Task to carry out:
Rename "Turbo Boost" to "Speed Boost" everywhere in the lines below, and reproduce all of them with nothing else changed.

Collected data entries:
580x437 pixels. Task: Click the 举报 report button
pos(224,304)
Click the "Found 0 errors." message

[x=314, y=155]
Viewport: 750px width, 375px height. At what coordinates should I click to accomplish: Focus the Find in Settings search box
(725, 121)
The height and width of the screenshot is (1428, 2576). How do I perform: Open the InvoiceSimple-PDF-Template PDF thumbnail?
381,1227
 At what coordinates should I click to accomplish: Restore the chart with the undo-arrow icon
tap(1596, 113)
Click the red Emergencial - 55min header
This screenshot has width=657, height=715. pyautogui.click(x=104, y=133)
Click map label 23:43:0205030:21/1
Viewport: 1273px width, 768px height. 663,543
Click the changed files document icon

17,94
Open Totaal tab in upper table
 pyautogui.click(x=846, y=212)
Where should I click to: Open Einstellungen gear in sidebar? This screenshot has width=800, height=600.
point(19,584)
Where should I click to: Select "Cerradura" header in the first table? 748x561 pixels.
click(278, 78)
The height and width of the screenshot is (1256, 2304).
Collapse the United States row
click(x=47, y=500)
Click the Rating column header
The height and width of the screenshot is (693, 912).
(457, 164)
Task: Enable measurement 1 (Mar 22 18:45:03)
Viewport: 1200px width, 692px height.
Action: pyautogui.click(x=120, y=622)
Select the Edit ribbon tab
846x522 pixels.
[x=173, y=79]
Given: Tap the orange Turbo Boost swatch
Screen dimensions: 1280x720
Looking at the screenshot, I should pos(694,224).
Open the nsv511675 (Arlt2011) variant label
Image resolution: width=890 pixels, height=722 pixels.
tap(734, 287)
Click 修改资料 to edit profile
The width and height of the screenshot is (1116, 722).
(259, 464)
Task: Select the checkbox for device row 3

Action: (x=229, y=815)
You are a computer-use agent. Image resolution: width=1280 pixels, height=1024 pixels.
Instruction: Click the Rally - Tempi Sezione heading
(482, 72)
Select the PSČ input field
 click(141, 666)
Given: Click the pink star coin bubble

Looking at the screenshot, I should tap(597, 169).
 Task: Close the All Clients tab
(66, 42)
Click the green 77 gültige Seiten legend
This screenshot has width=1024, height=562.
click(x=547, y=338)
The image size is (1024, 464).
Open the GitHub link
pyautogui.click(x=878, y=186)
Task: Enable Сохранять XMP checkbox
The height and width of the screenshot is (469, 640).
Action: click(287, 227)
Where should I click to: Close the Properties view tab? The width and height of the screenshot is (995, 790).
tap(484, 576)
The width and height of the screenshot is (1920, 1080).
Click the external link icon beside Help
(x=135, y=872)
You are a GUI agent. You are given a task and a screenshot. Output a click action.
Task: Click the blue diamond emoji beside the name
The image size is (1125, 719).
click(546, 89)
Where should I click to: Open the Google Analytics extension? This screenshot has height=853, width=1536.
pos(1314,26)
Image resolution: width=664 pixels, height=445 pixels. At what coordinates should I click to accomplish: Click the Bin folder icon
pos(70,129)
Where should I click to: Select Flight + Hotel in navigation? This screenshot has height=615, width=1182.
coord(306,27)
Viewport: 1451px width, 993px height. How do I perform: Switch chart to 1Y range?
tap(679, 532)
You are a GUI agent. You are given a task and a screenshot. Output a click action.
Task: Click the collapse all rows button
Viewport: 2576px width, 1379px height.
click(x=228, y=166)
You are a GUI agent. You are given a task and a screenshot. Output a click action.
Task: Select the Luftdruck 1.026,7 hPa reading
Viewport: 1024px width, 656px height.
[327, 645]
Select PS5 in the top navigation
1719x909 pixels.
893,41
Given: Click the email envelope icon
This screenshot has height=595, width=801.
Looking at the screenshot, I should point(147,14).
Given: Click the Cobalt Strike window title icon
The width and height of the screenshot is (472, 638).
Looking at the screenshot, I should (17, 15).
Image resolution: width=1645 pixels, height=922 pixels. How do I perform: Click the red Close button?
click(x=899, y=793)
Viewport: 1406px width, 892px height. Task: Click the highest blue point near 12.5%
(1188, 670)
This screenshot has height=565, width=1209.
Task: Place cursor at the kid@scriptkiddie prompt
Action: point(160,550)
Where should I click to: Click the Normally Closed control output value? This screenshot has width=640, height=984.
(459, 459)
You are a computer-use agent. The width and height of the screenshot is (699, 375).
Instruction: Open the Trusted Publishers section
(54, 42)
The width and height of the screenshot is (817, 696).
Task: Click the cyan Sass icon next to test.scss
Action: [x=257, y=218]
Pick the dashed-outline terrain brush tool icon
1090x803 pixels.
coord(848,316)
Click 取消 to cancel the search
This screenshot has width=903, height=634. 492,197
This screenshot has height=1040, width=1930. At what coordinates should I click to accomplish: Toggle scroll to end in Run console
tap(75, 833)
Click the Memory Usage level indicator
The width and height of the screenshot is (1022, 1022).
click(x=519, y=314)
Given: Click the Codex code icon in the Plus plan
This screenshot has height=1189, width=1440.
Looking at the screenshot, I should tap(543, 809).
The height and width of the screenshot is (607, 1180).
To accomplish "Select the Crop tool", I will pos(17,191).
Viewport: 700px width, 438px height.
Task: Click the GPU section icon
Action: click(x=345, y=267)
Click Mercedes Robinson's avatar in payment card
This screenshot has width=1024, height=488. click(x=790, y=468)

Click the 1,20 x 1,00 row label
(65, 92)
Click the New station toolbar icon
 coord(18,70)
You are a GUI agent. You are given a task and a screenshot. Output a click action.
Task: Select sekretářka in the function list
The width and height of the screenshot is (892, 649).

Exercise output:
580x437 pixels. Task: Click the 举报 report button
pos(224,304)
Click the "Found 0 errors." message

[x=314, y=155]
Viewport: 750px width, 375px height. At what coordinates should I click to accomplish: Focus the Find in Settings search box
(725, 121)
The height and width of the screenshot is (1428, 2576). How do I perform: Open the InvoiceSimple-PDF-Template PDF thumbnail?
381,1227
 At what coordinates should I click to accomplish: Restore the chart with the undo-arrow icon
tap(1596, 113)
Click the red Emergencial - 55min header
This screenshot has width=657, height=715. pyautogui.click(x=104, y=133)
Click map label 23:43:0205030:21/1
Viewport: 1273px width, 768px height. 663,543
Click the changed files document icon

17,94
Open Totaal tab in upper table
 pyautogui.click(x=846, y=212)
Where should I click to: Open Einstellungen gear in sidebar? This screenshot has width=800, height=600.
point(19,584)
Where should I click to: Select "Cerradura" header in the first table? 748x561 pixels.
click(278, 78)
The height and width of the screenshot is (1256, 2304).
Collapse the United States row
click(x=47, y=500)
Click the Rating column header
The height and width of the screenshot is (693, 912).
(457, 164)
Task: Enable measurement 1 (Mar 22 18:45:03)
Viewport: 1200px width, 692px height.
Action: pyautogui.click(x=120, y=622)
Select the Edit ribbon tab
846x522 pixels.
[x=173, y=79]
Given: Tap the orange Speed Boost swatch
Screen dimensions: 1280x720
Looking at the screenshot, I should pos(694,224).
Open the nsv511675 (Arlt2011) variant label
Image resolution: width=890 pixels, height=722 pixels.
tap(734, 287)
Click 修改资料 to edit profile
The width and height of the screenshot is (1116, 722).
(259, 464)
Task: Select the checkbox for device row 3

Action: (x=229, y=815)
You are a computer-use agent. Image resolution: width=1280 pixels, height=1024 pixels.
Instruction: Click the Rally - Tempi Sezione heading
(482, 72)
Select the PSČ input field
 click(141, 666)
Given: Click the pink star coin bubble

Looking at the screenshot, I should tap(597, 169).
 Task: Close the All Clients tab
(66, 42)
Click the green 77 gültige Seiten legend
This screenshot has width=1024, height=562.
click(x=547, y=338)
The image size is (1024, 464).
Open the GitHub link
pyautogui.click(x=878, y=186)
Task: Enable Сохранять XMP checkbox
The height and width of the screenshot is (469, 640).
Action: click(287, 227)
Where should I click to: Close the Properties view tab? The width and height of the screenshot is (995, 790).
tap(484, 576)
The width and height of the screenshot is (1920, 1080).
Click the external link icon beside Help
(x=135, y=872)
You are a GUI agent. You are given a task and a screenshot. Output a click action.
Task: Click the blue diamond emoji beside the name
The image size is (1125, 719).
click(546, 89)
Where should I click to: Open the Google Analytics extension? This screenshot has height=853, width=1536.
pos(1314,26)
Image resolution: width=664 pixels, height=445 pixels. At what coordinates should I click to accomplish: Click the Bin folder icon
pos(70,129)
Where should I click to: Select Flight + Hotel in navigation? This screenshot has height=615, width=1182.
coord(306,27)
Viewport: 1451px width, 993px height. How do I perform: Switch chart to 1Y range?
tap(679, 532)
You are a GUI agent. You are given a task and a screenshot. Output a click action.
Task: Click the collapse all rows button
Viewport: 2576px width, 1379px height.
click(x=228, y=166)
You are a GUI agent. You are given a task and a screenshot. Output a click action.
Task: Select the Luftdruck 1.026,7 hPa reading
Viewport: 1024px width, 656px height.
[327, 645]
Select PS5 in the top navigation
1719x909 pixels.
893,41
Given: Click the email envelope icon
This screenshot has height=595, width=801.
Looking at the screenshot, I should point(147,14).
Given: Click the Cobalt Strike window title icon
The width and height of the screenshot is (472, 638).
Looking at the screenshot, I should (17, 15).
Image resolution: width=1645 pixels, height=922 pixels. How do I perform: Click the red Close button?
click(x=899, y=793)
Viewport: 1406px width, 892px height. Task: Click the highest blue point near 12.5%
(1188, 670)
This screenshot has height=565, width=1209.
Task: Place cursor at the kid@scriptkiddie prompt
Action: point(160,550)
Where should I click to: Click the Normally Closed control output value? This screenshot has width=640, height=984.
(459, 459)
You are a computer-use agent. The width and height of the screenshot is (699, 375).
Instruction: Open the Trusted Publishers section
(54, 42)
The width and height of the screenshot is (817, 696).
Task: Click the cyan Sass icon next to test.scss
Action: [x=257, y=218]
Pick the dashed-outline terrain brush tool icon
1090x803 pixels.
coord(848,316)
Click 取消 to cancel the search
This screenshot has width=903, height=634. 492,197
This screenshot has height=1040, width=1930. At what coordinates should I click to accomplish: Toggle scroll to end in Run console
tap(75, 833)
Click the Memory Usage level indicator
The width and height of the screenshot is (1022, 1022).
click(x=519, y=314)
Given: Click the Codex code icon in the Plus plan
This screenshot has height=1189, width=1440.
Looking at the screenshot, I should tap(543, 809).
The height and width of the screenshot is (607, 1180).
To accomplish "Select the Crop tool", I will pos(17,191).
Viewport: 700px width, 438px height.
Task: Click the GPU section icon
Action: click(x=345, y=267)
Click Mercedes Robinson's avatar in payment card
This screenshot has width=1024, height=488. click(x=790, y=468)

Click the 1,20 x 1,00 row label
(65, 92)
Click the New station toolbar icon
 coord(18,70)
You are a GUI agent. You are given a task and a screenshot. Output a click action.
Task: Select sekretářka in the function list
The width and height of the screenshot is (892, 649).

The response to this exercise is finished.